Yes, where do you go to my lovely, when you are alone in your bed?
Well, in Janes case, seeing she was so sniffy about being in a shopping and fucking story, she can go back to Blackburn, or one of those sort of places you read about in Misery Lit. Back, back, back to the packed back to back terraced streets of Northern England where the young Jane had shivered in a damp, unheated, unlit, barely furnished room and wondered if there would be any supper that night.
And, when finally forced out onto the streets through both hunger and boredom she would recognise the familiar parental figure, leaning hunched and broken against the pub wall, cap pulled low, unlit fag end clamped wetly in sunken toothless mouth, waiting in sullen desperation and defeat for the pub to open.
Yes, Janes mother liked a drink, and often spent the food money on pint after pint of dark mild, but, remembered Jane fondly, sometimes returned home in good spirits with quite a few bob after luring an unsuspecting fellow drinker into betting against her in a backyard clog fight, for which she showed a surprising and vicious turn of speed.
Meanwhile, Jane’s father, whom she loved and admired greatly, kept the family together with a combination of hard graft in the mophead factory and working as a rent boy for which he was often paid in tripe, a staple of Janes childhood and a food which for Jane, even years later, and after a degree in English lit as a mature student, could still offer a Proustian experience of times past.

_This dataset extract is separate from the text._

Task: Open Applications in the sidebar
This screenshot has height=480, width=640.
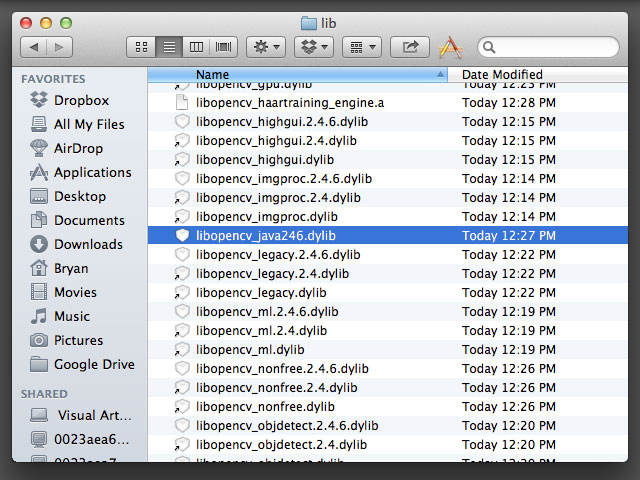Action: [92, 172]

Yes, Jane felt a solidarity with the vendors of the small, bijou, artisanal jewellery shops of old Chania and she loved the little shops selling the cute, small bottles of olive oil and pretty herbs, all selling for very reasonable prices considering that they were artisanal and had such terroir.
‘But, I said to her, isn’t the relationship of these small, tasteful, boutique shop owners to the means of production not that of the proletariat, but that of the bourgeoisie?

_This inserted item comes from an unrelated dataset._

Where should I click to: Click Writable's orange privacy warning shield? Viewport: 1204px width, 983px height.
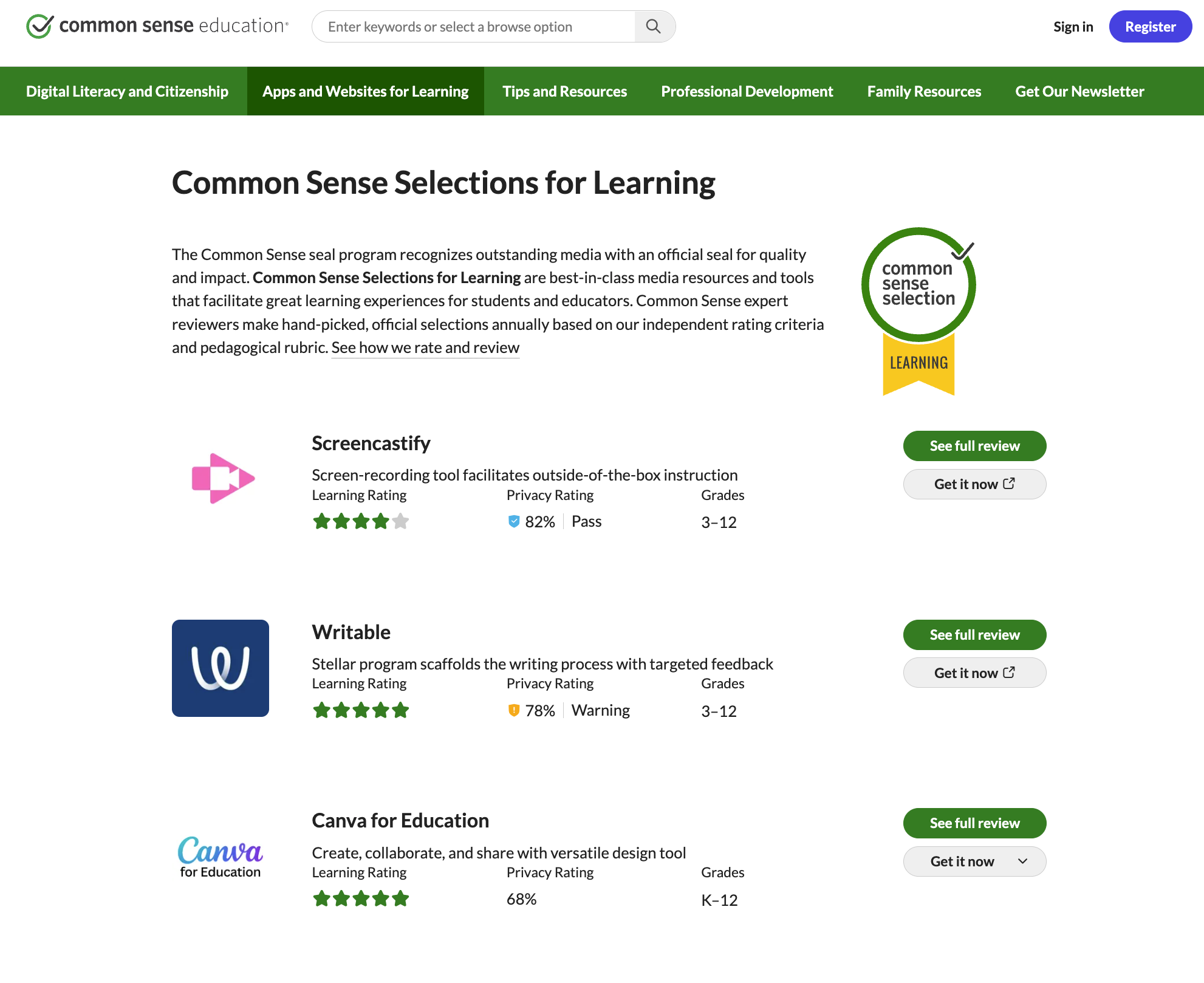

‘No, she replied emphatically, The direct relationship of the artisan to the point of sale, demonstrates ownership of the means of production’
At which point I decisively flipped over the olive wood corkscrew with ‘Crete’ burnt into it to reveal the made in China label, still attached.
‘So what, retorted Jane, in case you didn’t know China is a communist country and any way an olive wood corkscrew is a lot more use to the proletariat than a lot of camp, decadent, fascist drivel about Jackie Collins.’ and with that she swept out humming the hook line from the Clash’s White Riot.
Well, one tries writing from a female point of view and one gets a harsh feminist critique, indeed a veritable tongue-lashing for ones pains. Not to worry, tomorrow we go south to Paleo where they ride big motorbikes and shoot up all the road signs. The guy’s are quite tough there as well and maybe a more macho voice might suit me and the locale. Maybe Paleo can help get my cojones back.